How We Used Datadog to Save $17.5 Million Annually | Datadog

How we used Datadog to save $17.5 million annually

Author Bowen Chen
Author Felix Geisendörfer

Published: 9月 27, 2024

Like most organizations, we are always trying to be as efficient as possible in our usage of our cloud resources. To help accomplish this, we encourage individual engineering teams at Datadog to look for opportunities to optimize. They can share their performance wins, big or small, in an internal Slack channel along with visualizations and, often, calculations of the resulting annual cost savings. There, these efforts can be seen and recognized by others, including our CEO and CTO, who regularly chime in and comment on performance wins.

At one point an engineer noted that, over the preceding two months, the shared wins added up to $17,500,000 saved annually on our cloud spend. In this post, we’ll look at how our engineering teams achieved this. Specifically, we’ll walk through how we foster an internal engineering culture that builds products that are both excellent and efficient, and how we rely on our own products—including Cloud Cost Management, Continuous Profiler, and Network Performance Monitoring—to track both performance improvements and cost savings so that everyone can see the impact their work has.

Datadog’s performance wins culture

In total, there were 15 performance optimizations that accounted for the \$ 17.5 million in annual savings (plotted below), with the lowest optimization yielding \$ 80,000 in annual cost savings and the highest optimization yielding \$ 4.3 million.

15 optimizations recorded over a 2 month period saved us over $17.5 million annuallly.

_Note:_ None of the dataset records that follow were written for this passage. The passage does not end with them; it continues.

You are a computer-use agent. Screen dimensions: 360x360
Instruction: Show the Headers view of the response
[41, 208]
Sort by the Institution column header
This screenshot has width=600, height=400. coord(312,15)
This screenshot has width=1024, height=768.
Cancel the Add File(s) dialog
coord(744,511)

Optimization efforts can come from many different places, including company- or team-wide initiatives or simply individual engineers seeing an opportunity to improve their systems. While the end goal is to maximize cost savings, the work put into our optimization involves tackling engineering problems and finding ways to improve performance at scale, and it’s important that we celebrate that work. Even the smallest improvements help drive and maintain our culture of performance optimization at Datadog. Many contributors cited other engineers’ performance wins as motivation and would often follow suit by sharing their own projects when completed.

While motivation and culture are driving factors for systemic improvement, engineers still need access to the proper tools to assist them in troubleshooting and monitoring their optimizations. In the following sections, we’ll discuss how CCM, Continuous Profiler, and NPM assist us in our investigations.

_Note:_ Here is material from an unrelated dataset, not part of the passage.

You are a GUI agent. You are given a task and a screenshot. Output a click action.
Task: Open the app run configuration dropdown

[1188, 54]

Visualize cloud spend with Cloud Cost Management

In order to establish a culture around cost optimization, it’s critical for engineers to have access to cloud cost data for two main reasons.

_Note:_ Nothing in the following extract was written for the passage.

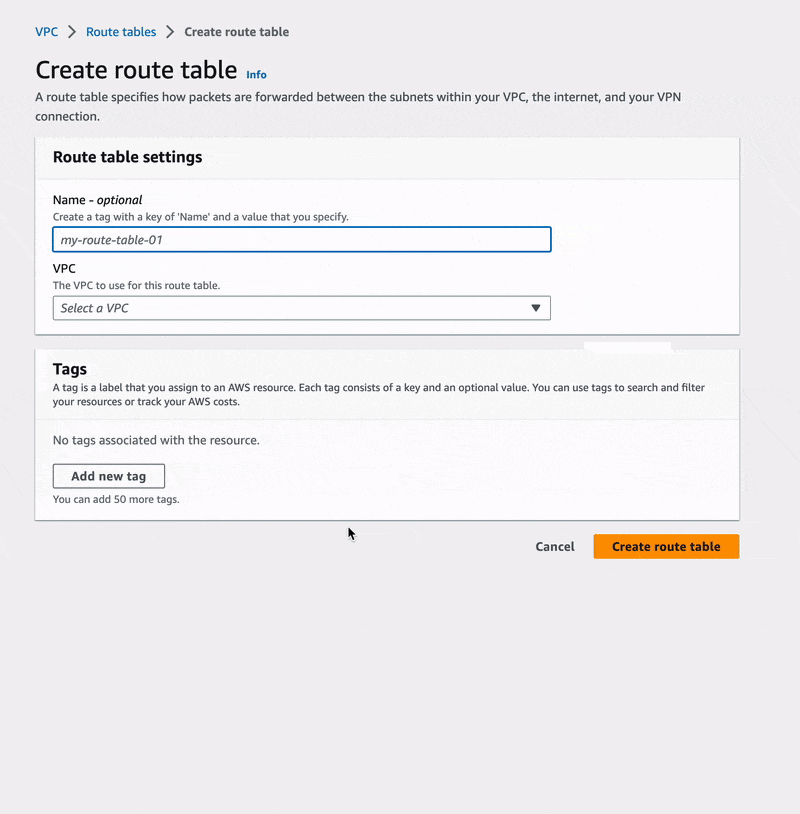Click the 'You can add 50 more tags' hint

coord(116,499)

The first is to help estimate the cost savings of different optimization opportunities. Engineers come across inefficiencies every day—however, they have a limited bandwidth of work that they’re able to take on. Access to cloud cost data enables engineers to contextualize the cost savings of one optimization relative to its estimated time to completion as well as the cost savings of other potential optimizations.

Secondly, cloud cost data is essential because it enables an engineer to observe the impact of their optimization after it’s been shipped. Not all optimizations succeed, and cloud cost visibility helps engineers hold themselves accountable to the real impact they are delivering.

In order to achieve this, our engineers rely on Datadog Cloud Cost Management. CCM helps us visualize the amount a particular service is spending on compute, storage, networking, and other cloud resources across data centers and even multiple cloud providers, so we can precisely identify cost optimization opportunities. If an engineer needs ideas to help them get started, they can use the recommendations page to automatically sort optimizations by their potential savings and quickly identify changes that will yield the greatest business impact.

CCM's recommendations page automatically highlights where your organization can be saving money on cloud resources.

In addition, CCM is able to group cloud costs by facets such as teams. This enables engineers to monitor changes specific to their team’s cloud spend and narrow down potential optimizations to the product areas they’re responsible for. From here, they can quickly identify week-over-week increases in costs that require more granular investigation. Scrolling down, they can see their team’s costs broken down by AWS usage type, so they can pinpoint the resources responsible for the spend.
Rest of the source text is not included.